# my art thread... of less than average anime chibi style magnitude



## wolftamer9 (Jan 15, 2009)

ok, I want to make comics when I grow up.
this is the character Aqua from one of my future comics... Redd Steele (unfortunately, I hadn't known at all about the game when I thought of it)
Skatin'!
these are some pictures of characters of my other future comic Para.
this is a picture of the 2 main characters: para and norm (paranormal, get it?) norm is para's adopted (alien) brother.
piggyback! :)
this is "the pyromaniac", she has no official name as of now.
the pyromaniac!
this is another character, Jack the Ripper.
jack!
close up of him showing his swords/claws/hand thing.
and finally, a concept for a one piece character. kaku from cp9 + 3 rumble balls.
MONSTER KAKU!

C+CC PLEASE!

Edit: added link, fixed a typo.


----------



## wolftamer9 (Jan 16, 2009)

*Re: my art thread... of lesser anime chibi style magnitude*

comments, please?


----------



## Black hood (Jan 16, 2009)

*Re: my art thread... of lesser anime chibi style magnitude*

I like the Skatin' picture, its cool. Just whats with the piggyback pic?


----------



## wolftamer9 (Jan 16, 2009)

*Re: my art thread... of lesser anime chibi style magnitude*

what about it? got something against aliens? ?_?


----------



## Black hood (Jan 16, 2009)

*Re: my art thread... of lesser anime chibi style magnitude*

No, its just different.


----------



## wolftamer9 (Feb 8, 2009)

*Re: my art thread... of lesser anime chibi style magnitude*

Ok, different is good, right?

anyway, I made some more drawings.
a onepiece villain of mine, Silvereye Luna. I can't decide what her powers are, but her iris is silver and crescent-shaped.
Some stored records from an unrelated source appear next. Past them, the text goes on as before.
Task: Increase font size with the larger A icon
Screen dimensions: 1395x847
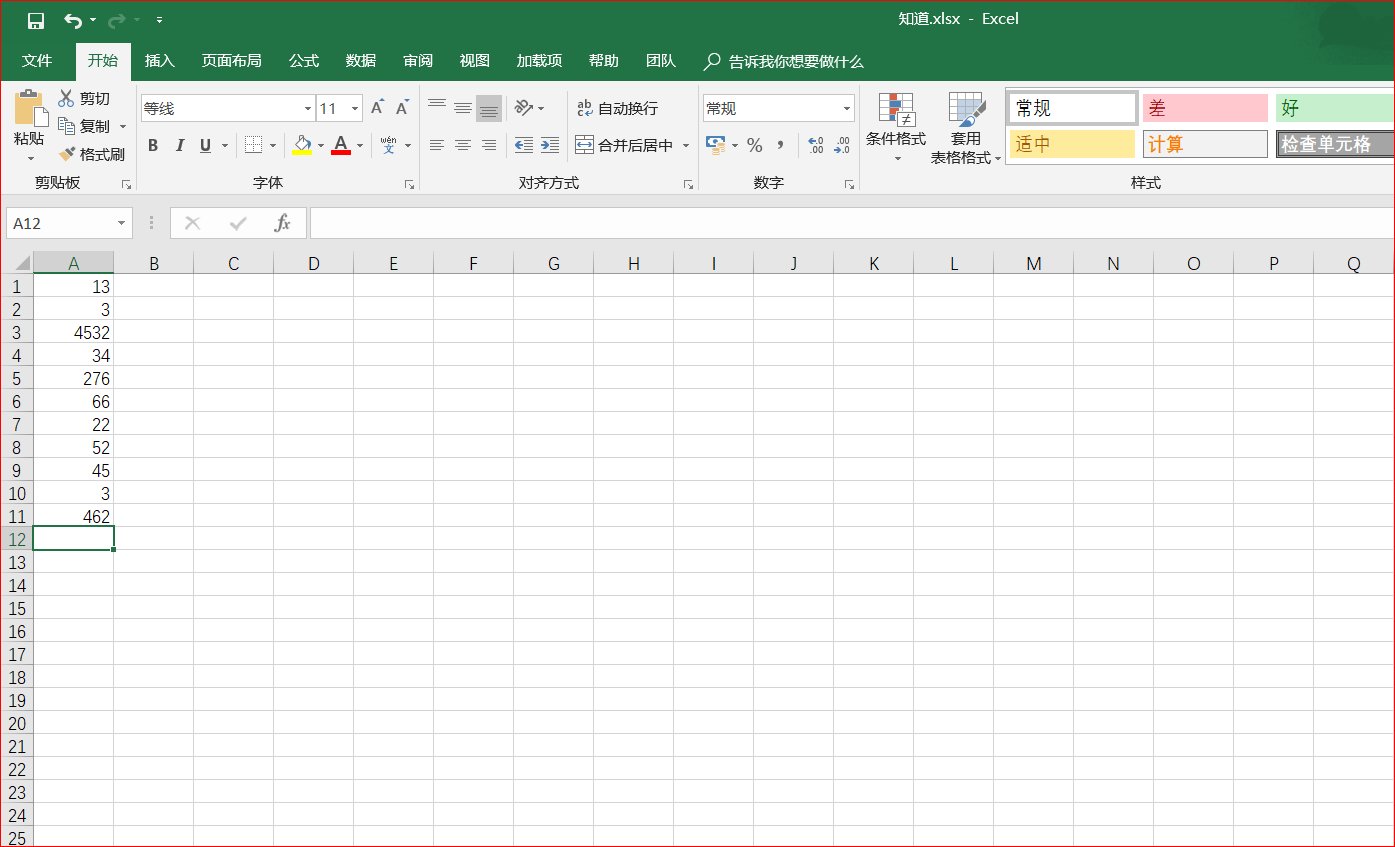Action: 377,108
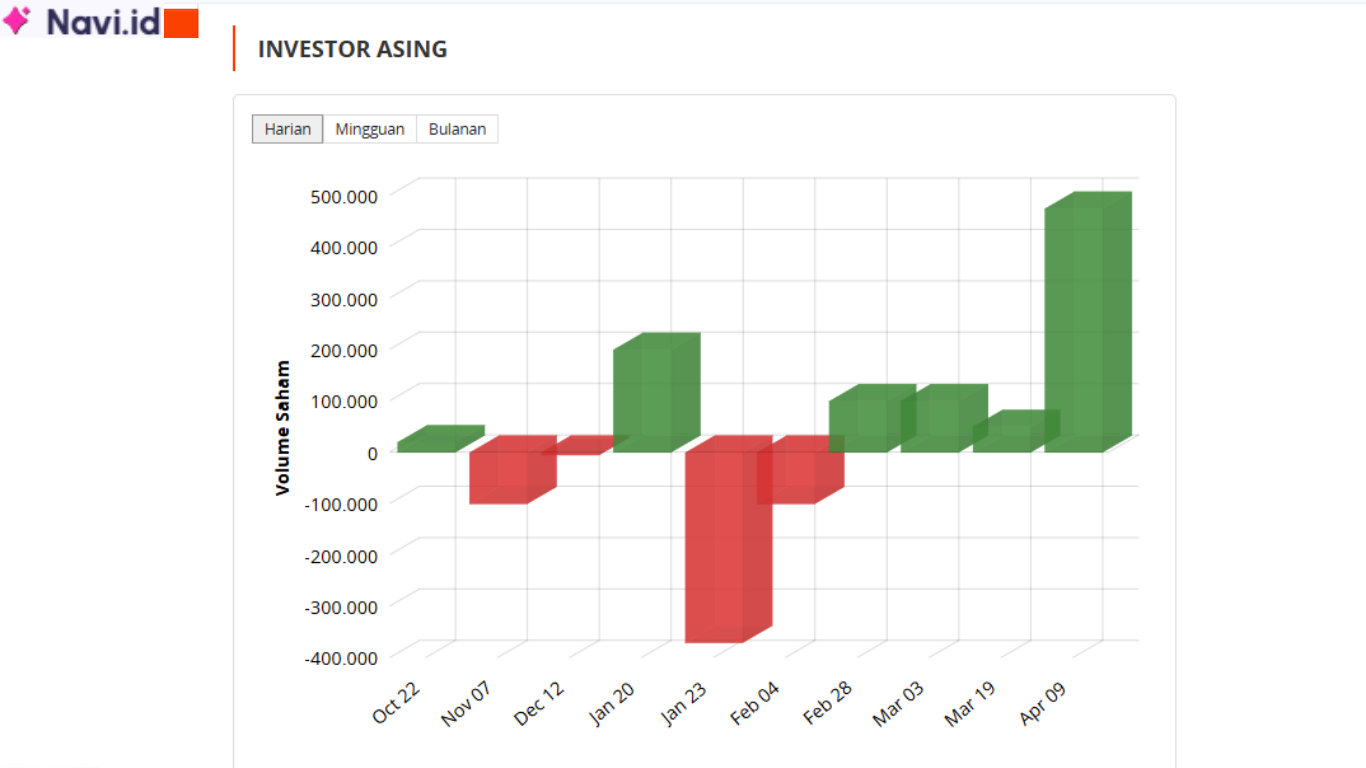The height and width of the screenshot is (768, 1366).
Task: Select the Harian tab
Action: coord(287,128)

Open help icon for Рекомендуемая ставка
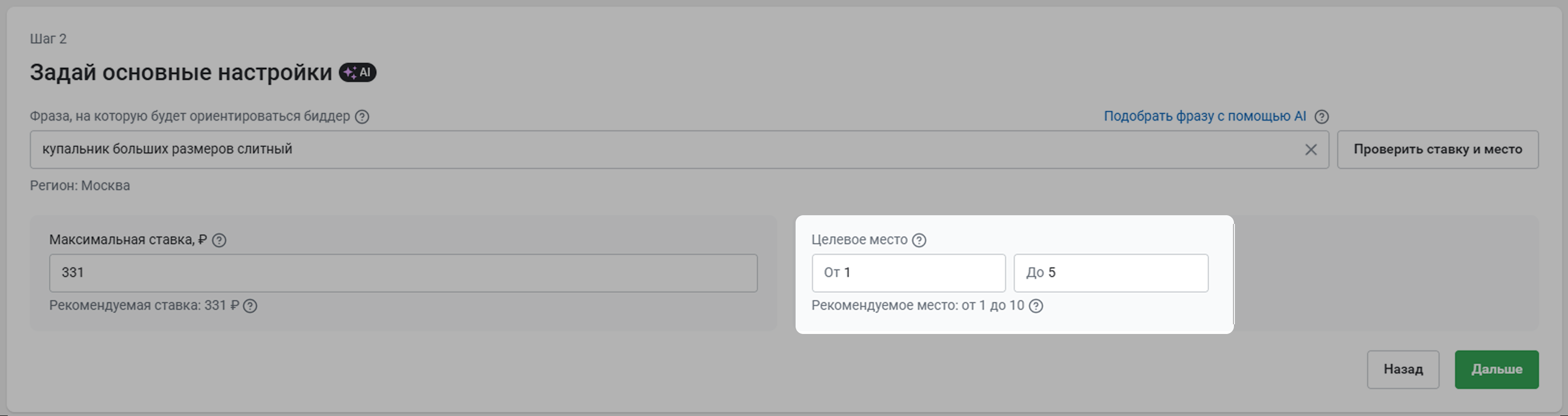[250, 306]

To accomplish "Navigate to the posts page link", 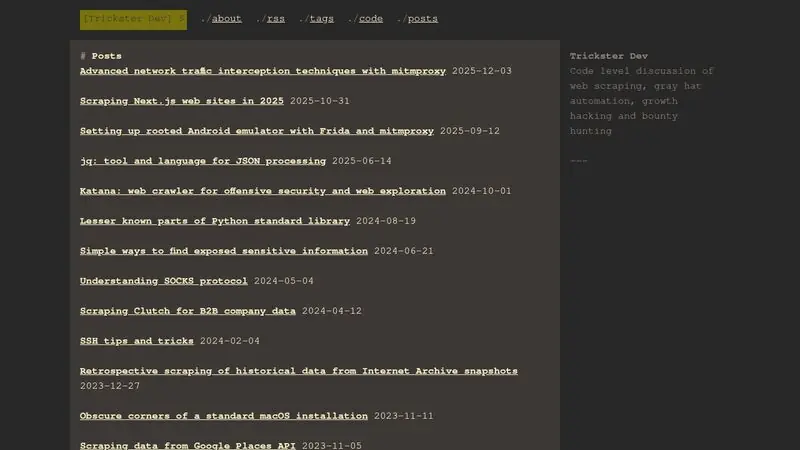I will [x=422, y=19].
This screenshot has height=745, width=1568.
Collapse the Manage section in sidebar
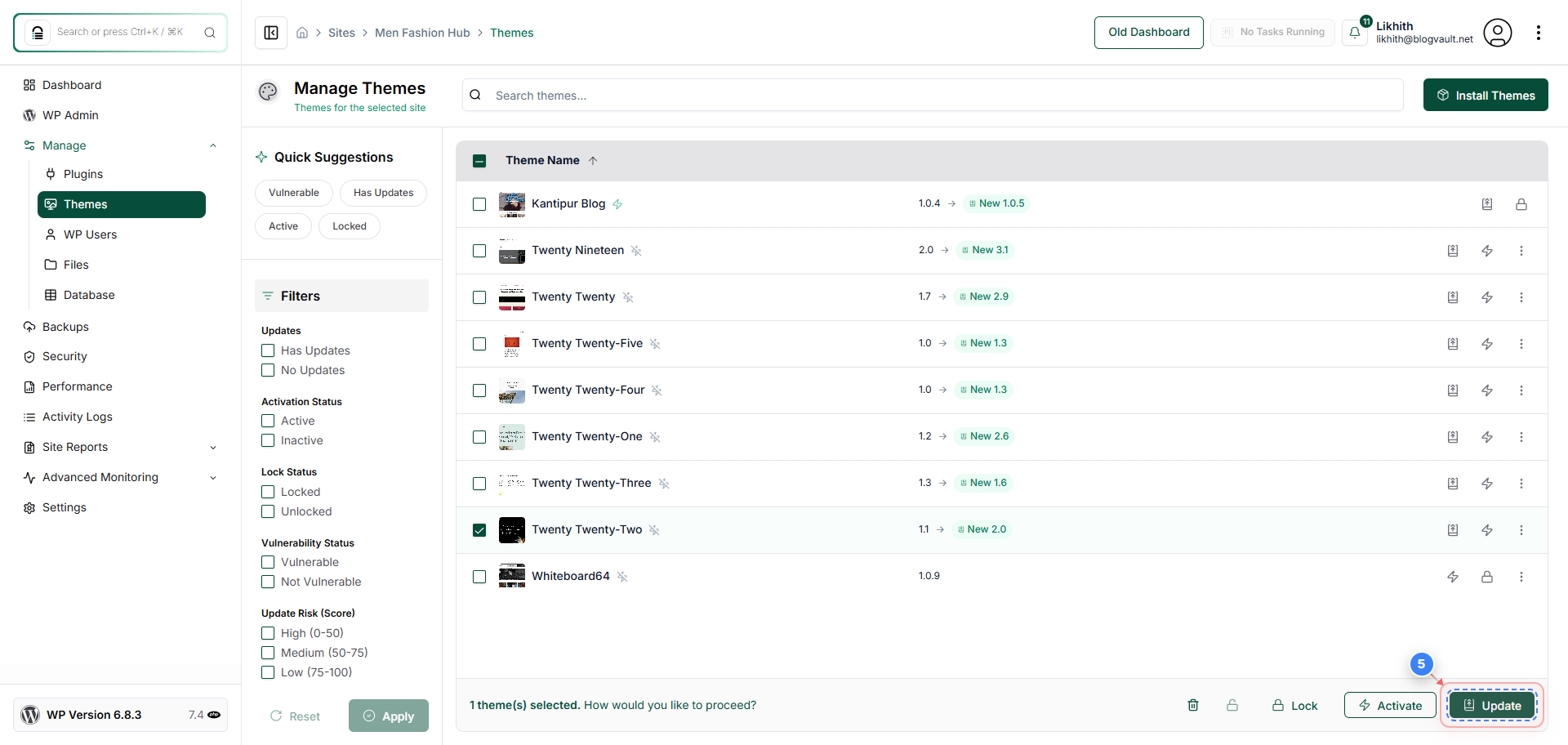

a scene from Para. the pyromaniac sorta-kinda kidnaps Para in a way.

Aqua, turning her fingertips into water. (she's younger in this picture.) *THE LETTERS SPELL AQUA.* you can tell,right?


----------



## surskitty (Feb 9, 2009)

*Re: my art thread... of lesser anime chibi style magnitude*

Why're you calling these 'chibi'?

:( your anatomy is lacking


----------



## wolftamer9 (Feb 10, 2009)

*Re: my art thread... of lesser anime chibi style magnitude*

lesser chibi. as in less than others. I should change that, shouldn't I?

as for anatomy, I guess I've been told that before. better work on that.


----------



## wolftamer9 (Mar 20, 2009)

Back to posting drawings!
I'll start with Para characters.
the first villain. age 4. doesn't he look threatening?
the last villain in the series, a ghost named Ceres (Sarah in life). maybe I should change her name or something.
the assassin. he works for Ceres in the task of collecting souls.
a main character (on the team) named Paion, or "the doctor". not a real doctor, of course.
and now some attempts at realistic drawings of Para characters.
a realistic Para.
a realistic Jack, which I'm proud of.
a realistic version of the doctor.

Redd Steele drawings
I've been out of ideas lately, so I've been making alot of remakes of drawings I made a year or so ago.
a scene where the main character, Richie Stone, is killing a villain he dubbed Wyte Steele.
now, a drawing of a character from Redd Steele called Jenny. she has a slightly complex backstory.
WHAT'S WRONG WITH SNAKES? HUH, PUNK?


----------



## surskitty (Mar 20, 2009)

*Re: my art thread... of lesser anime chibi style magnitude*



wolftamer9 said:


> lesser chibi. as in less than others. I should change that, shouldn't I?
> 
> as for anatomy, I guess I've been told that before. better work on that.


I meant that none of it's the right type of super-deformed to be chibi.  :|


----------



## Zephyr (Mar 21, 2009)

I think you're headed in the right direction. Your art is pretty good, it's just that the anatomy is off. For example, your assasin's arms look slightly off to me, size wise. I like your second picture of Aqua better for some reason, although her name is a bit hard to read (namely the q) and her hand seems just bizzare. Maybe its the thumb... its angle makes it look sort of broken to me. On Jack, his mech hand seems somewhat oversized; is that on purpose?
 I like your style though. Sorry if I'm not much help; art isn't exactly my forte.


----------



## wolftamer9 (Mar 22, 2009)

Zephyr said:


> On Jack, his mech hand seems somewhat oversized; is that on purpose?


... my cousin designed the character, and he claims the claws double as swords or something.


----------